(Stored data)
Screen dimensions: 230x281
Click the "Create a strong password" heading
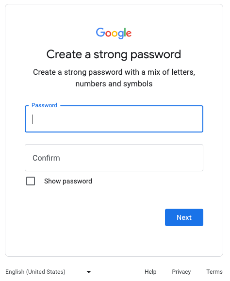pyautogui.click(x=114, y=54)
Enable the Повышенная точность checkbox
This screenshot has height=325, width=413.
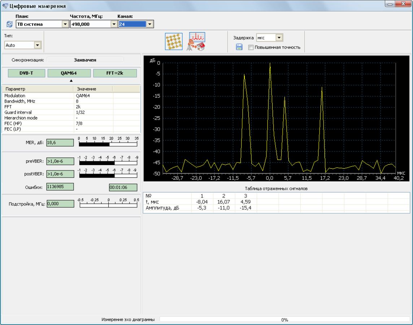[251, 47]

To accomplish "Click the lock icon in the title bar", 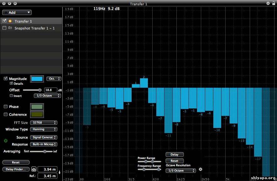I will [274, 3].
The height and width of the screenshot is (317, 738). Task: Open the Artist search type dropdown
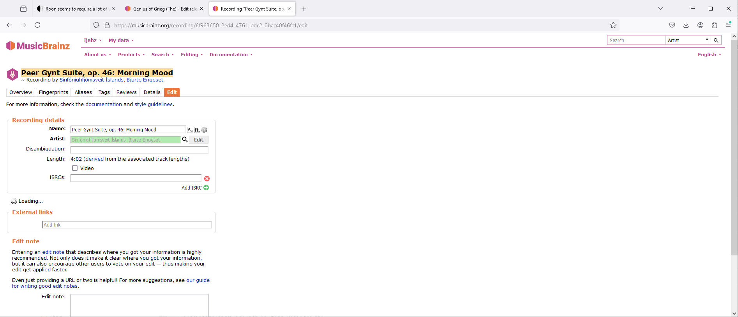pos(688,40)
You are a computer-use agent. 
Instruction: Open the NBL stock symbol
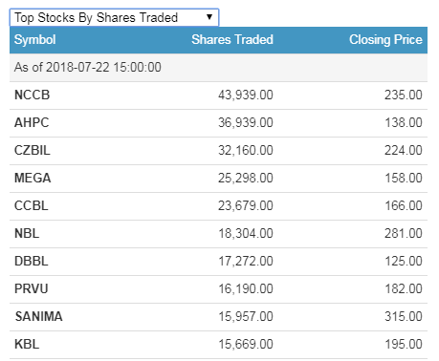[27, 234]
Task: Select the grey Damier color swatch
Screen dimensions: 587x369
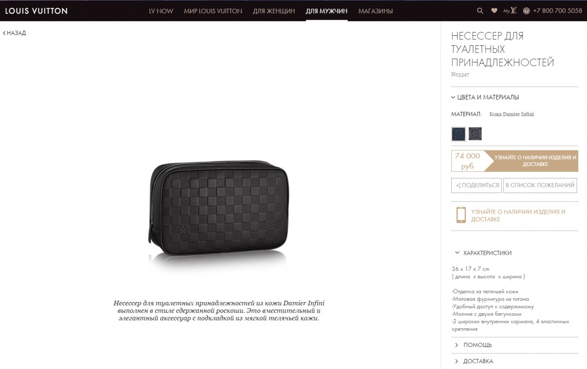Action: click(475, 134)
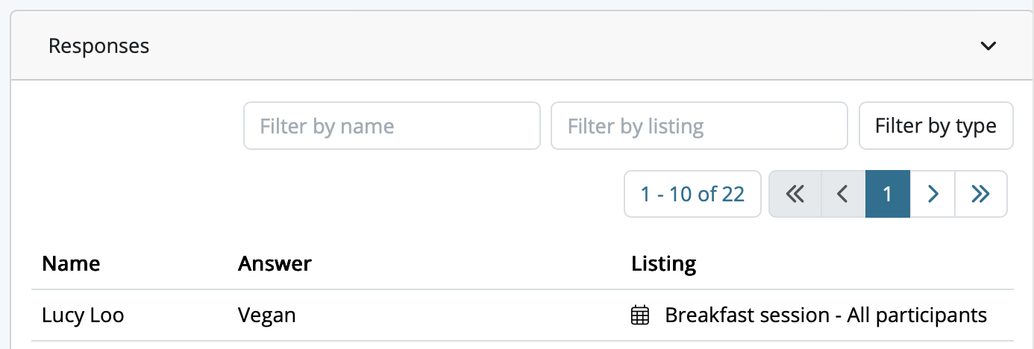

▶ [Work instructions]: Set down word for word every line from the one containing "Task: Select the grey Damier color swatch" through the last line of the records above, both ends included. Leave out the pictures.

▶ [Answer]:
Task: Select the grey Damier color swatch
Screen dimensions: 587x369
Action: click(475, 134)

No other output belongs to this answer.